* Exercise description
With the pictures omitted, print exactly the lines below, from the one containing "Task: Click the BACK LENGTH (TALL) header" through the one containing "to the Teams", and nothing else.

* Information shown

****

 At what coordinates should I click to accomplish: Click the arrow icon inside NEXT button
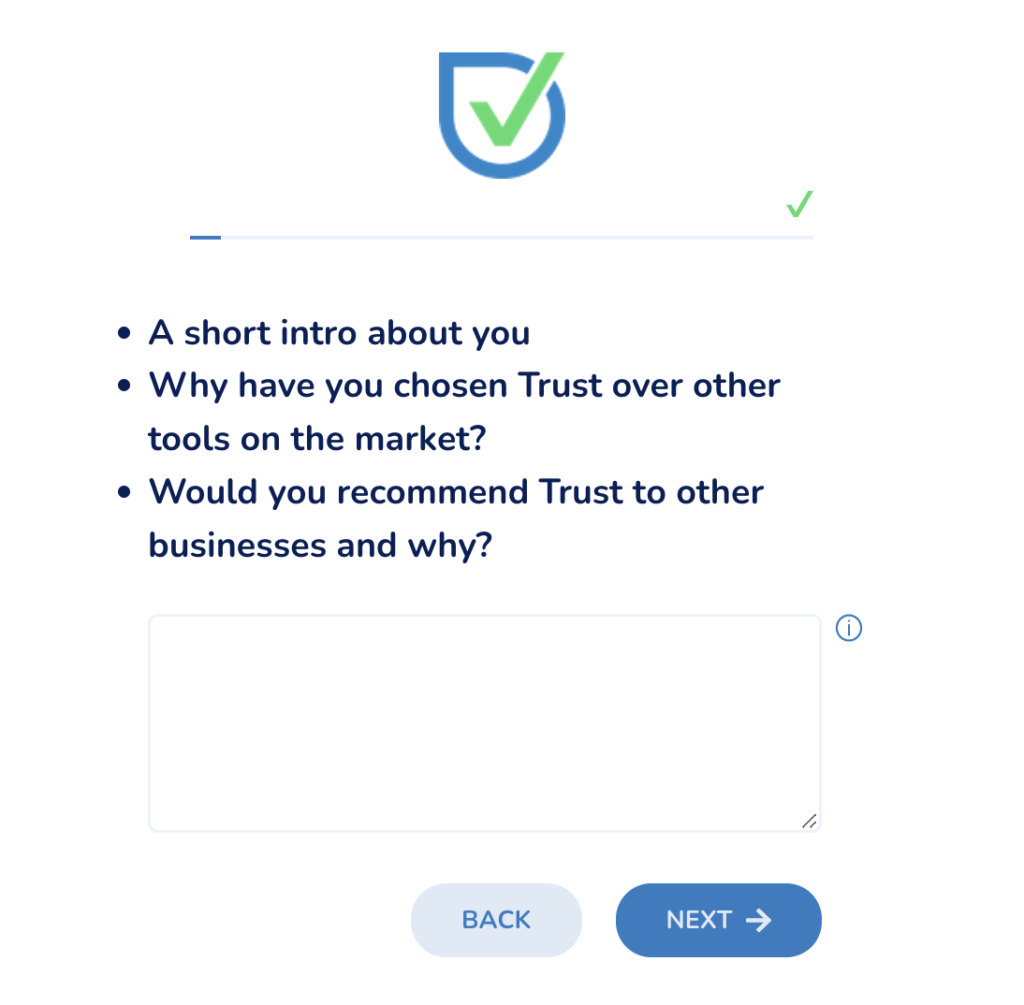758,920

****

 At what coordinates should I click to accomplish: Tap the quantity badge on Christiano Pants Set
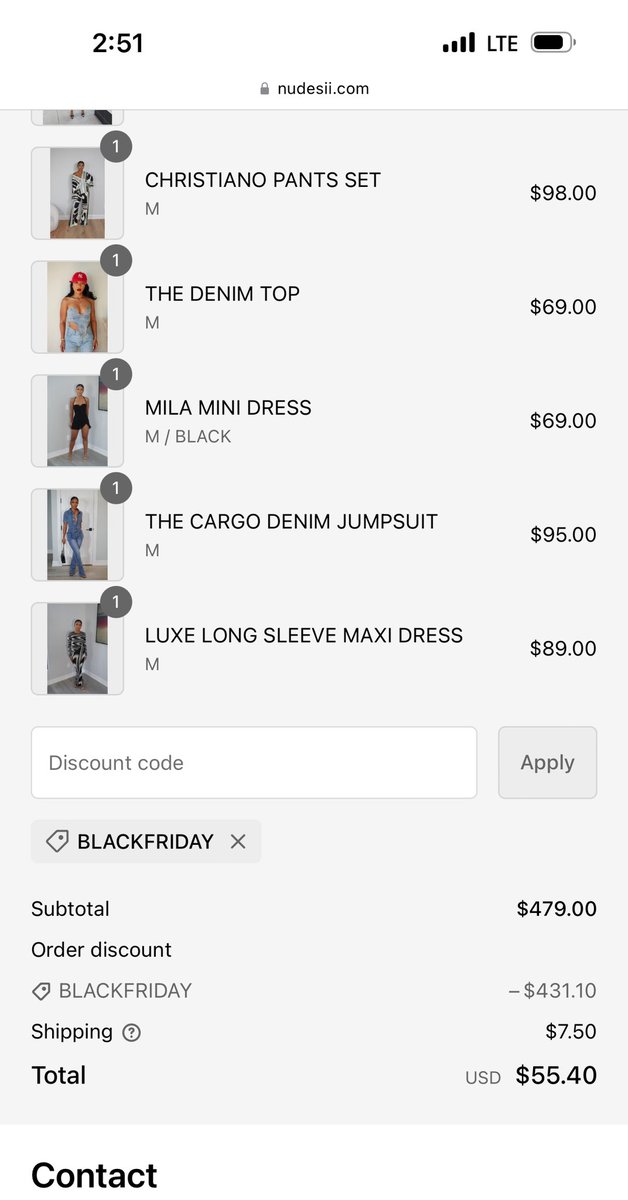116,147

****

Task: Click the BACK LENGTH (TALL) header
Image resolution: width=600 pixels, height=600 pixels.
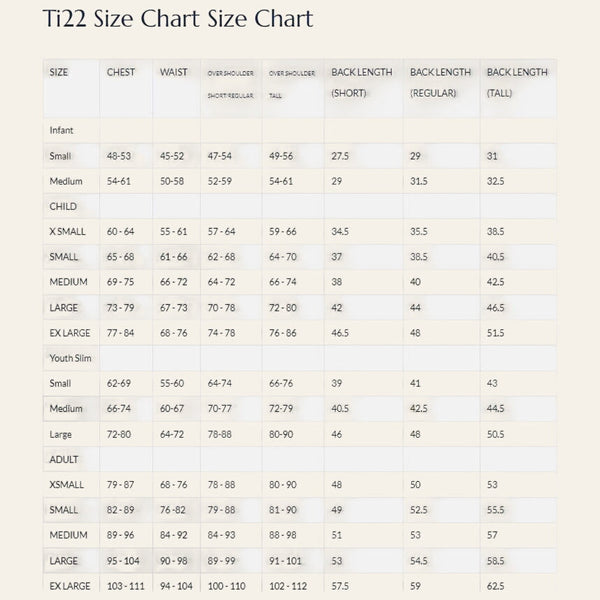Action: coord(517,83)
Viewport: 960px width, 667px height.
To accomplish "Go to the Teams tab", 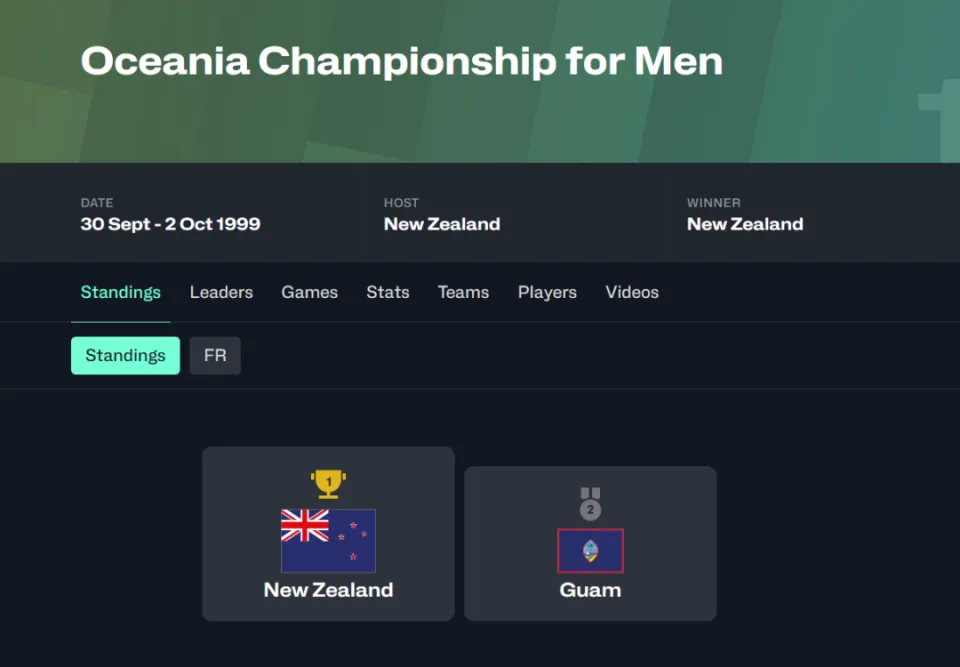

****

* Output of the exercise
Task: Click the BACK LENGTH (TALL) header
Image resolution: width=600 pixels, height=600 pixels.
Action: coord(517,83)
Viewport: 960px width, 667px height.
To accomplish "Go to the Teams tab", 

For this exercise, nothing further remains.